Lupus: why women?

Abstract

Estrogens are believed to play a role in the etiology of both human and murine systemic lupus erythematosus (lupus, SLE), presumably through the agency of their cellular receptor proteins. There is now considerable interest in the molecular mechanism of action of estrogens in immune tissues, particularly with regard to autoimmune disorders, which are generally more prevalent in women. In this laboratory, an attempt is being made to characterize estrogen receptors in murine models of SLE, namely NZB/W and MRL/MP-lpr/lpr mice, and to try to relate this to estrogen receptor function in vivo.
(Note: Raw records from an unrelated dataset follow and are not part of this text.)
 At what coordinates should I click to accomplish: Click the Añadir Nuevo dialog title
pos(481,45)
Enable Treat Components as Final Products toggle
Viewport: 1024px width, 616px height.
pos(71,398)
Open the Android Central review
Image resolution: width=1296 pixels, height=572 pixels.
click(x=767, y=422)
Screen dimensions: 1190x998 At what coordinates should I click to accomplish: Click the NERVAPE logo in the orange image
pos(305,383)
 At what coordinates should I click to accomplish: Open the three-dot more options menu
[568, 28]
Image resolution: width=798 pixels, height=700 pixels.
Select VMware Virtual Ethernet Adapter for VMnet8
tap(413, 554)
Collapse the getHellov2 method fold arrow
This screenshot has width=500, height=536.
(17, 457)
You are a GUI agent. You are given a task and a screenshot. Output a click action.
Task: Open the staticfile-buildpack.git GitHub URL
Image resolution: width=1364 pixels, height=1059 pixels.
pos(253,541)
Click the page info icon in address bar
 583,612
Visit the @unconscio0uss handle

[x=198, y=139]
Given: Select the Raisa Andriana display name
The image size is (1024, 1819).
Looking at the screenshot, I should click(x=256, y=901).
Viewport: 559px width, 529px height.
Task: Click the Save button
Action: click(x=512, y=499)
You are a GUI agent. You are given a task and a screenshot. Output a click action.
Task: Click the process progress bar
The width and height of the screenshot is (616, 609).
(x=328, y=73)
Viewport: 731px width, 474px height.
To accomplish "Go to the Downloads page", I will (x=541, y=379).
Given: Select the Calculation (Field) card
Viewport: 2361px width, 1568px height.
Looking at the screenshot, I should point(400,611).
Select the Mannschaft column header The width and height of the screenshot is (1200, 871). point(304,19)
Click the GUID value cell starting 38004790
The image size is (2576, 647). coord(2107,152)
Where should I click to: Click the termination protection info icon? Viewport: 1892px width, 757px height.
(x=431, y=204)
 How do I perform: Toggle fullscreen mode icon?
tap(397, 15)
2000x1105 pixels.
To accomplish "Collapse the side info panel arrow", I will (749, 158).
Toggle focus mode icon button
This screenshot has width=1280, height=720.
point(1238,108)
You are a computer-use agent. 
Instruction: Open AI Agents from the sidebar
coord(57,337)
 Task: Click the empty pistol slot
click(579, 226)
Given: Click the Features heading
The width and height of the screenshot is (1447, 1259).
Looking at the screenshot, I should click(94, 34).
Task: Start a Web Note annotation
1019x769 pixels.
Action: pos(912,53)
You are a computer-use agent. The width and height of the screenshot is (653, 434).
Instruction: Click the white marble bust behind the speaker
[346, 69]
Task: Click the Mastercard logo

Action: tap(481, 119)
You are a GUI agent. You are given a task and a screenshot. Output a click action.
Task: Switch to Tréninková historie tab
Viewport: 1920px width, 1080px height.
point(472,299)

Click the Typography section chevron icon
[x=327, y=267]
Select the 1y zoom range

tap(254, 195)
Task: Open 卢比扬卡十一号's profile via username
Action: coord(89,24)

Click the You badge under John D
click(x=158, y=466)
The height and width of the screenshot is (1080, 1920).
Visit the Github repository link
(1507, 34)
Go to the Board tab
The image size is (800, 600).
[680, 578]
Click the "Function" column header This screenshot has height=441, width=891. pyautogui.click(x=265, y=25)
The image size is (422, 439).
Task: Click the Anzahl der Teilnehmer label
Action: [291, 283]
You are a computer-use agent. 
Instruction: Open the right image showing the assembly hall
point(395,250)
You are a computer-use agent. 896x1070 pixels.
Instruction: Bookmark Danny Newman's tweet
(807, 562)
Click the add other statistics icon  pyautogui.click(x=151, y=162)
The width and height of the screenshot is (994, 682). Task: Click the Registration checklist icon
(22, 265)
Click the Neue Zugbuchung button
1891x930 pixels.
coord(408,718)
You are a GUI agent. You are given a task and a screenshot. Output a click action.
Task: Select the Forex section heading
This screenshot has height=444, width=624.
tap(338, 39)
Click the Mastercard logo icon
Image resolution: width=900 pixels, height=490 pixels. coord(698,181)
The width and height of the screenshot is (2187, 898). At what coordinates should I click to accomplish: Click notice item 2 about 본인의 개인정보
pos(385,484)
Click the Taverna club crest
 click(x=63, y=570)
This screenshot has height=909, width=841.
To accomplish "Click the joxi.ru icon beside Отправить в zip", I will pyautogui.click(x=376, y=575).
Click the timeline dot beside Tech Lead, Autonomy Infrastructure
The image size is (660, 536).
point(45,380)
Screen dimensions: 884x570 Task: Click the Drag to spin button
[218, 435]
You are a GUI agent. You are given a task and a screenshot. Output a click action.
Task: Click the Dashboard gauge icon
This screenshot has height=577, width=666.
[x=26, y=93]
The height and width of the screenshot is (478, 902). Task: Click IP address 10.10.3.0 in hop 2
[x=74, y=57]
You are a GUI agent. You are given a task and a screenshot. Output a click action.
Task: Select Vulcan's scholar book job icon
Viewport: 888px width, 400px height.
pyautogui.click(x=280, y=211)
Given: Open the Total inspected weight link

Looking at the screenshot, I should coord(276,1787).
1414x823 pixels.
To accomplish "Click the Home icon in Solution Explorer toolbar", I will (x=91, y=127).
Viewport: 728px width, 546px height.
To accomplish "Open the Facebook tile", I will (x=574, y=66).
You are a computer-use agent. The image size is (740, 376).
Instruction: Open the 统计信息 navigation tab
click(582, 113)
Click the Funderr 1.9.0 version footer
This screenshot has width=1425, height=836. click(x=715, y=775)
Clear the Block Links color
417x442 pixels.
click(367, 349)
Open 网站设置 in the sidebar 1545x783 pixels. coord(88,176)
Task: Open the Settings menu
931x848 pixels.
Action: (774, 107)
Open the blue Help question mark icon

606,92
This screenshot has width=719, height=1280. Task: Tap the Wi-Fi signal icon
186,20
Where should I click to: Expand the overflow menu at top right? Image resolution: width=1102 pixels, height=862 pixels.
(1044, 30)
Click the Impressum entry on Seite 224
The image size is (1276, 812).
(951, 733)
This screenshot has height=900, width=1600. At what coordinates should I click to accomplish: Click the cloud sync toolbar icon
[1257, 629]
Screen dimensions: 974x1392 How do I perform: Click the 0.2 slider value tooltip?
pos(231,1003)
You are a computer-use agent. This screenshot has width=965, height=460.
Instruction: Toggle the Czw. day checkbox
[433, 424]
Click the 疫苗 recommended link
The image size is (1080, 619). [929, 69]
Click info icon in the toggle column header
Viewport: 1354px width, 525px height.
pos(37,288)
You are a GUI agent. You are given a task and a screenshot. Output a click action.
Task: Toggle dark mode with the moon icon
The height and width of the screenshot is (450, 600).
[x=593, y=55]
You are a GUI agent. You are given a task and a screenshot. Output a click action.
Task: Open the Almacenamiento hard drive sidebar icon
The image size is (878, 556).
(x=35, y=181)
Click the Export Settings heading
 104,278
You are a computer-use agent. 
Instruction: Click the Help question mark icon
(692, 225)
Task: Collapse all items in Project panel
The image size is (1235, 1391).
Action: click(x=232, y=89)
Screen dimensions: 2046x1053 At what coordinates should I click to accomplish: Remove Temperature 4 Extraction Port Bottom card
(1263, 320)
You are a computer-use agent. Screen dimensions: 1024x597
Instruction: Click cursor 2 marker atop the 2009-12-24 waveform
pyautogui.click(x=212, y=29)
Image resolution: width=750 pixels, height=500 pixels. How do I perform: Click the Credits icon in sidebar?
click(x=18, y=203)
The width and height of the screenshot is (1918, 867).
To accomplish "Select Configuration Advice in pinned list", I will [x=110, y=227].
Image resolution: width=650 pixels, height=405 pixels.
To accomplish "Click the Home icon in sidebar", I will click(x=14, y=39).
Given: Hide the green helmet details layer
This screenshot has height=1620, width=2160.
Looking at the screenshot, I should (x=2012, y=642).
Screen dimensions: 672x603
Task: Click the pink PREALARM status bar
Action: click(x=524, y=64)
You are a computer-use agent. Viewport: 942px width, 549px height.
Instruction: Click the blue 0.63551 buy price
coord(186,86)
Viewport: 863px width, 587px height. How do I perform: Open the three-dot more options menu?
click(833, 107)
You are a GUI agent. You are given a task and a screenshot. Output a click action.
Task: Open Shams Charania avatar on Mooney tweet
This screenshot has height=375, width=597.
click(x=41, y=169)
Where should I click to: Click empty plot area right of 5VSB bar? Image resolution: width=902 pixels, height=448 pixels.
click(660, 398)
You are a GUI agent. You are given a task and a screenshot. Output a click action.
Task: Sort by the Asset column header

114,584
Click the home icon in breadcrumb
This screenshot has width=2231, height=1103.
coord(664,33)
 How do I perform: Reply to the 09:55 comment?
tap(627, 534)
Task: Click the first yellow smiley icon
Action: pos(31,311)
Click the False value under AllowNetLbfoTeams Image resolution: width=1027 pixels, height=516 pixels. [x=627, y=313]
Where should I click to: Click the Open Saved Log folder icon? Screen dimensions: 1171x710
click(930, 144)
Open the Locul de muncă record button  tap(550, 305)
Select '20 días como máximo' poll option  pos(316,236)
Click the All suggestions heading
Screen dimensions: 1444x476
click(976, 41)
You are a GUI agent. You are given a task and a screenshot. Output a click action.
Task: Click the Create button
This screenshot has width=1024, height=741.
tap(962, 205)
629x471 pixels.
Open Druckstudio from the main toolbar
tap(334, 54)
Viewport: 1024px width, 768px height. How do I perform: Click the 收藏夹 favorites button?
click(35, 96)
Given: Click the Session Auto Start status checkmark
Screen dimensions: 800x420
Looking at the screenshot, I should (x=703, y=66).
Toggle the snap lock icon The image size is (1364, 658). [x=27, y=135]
It is hypothesized that estradiol (E(2)), through its receptors, mediates the progression of murine SLE and that in autoimmune disease, the estrogen receptor is functionally or structurally changed, or both. Initial studies suggest there are differences in estrogen receptors between BALB/c mice, which do not get autoimmune disease, and two strains that do, MRL/MP-lpr/lpr and NZB/W mice. There is evidence that in at least one model of SLE, the normal regulation of estrogen action by progesterone may be impaired. In several laboratories, attempts are being made to relate estrogen action to immune function and to autoimmune diseases. The study of estrogen action on the immune system may lead to the development of treatments that attenuate the immunostimulant effects of E(2) in autoimmune diseases such as SLE.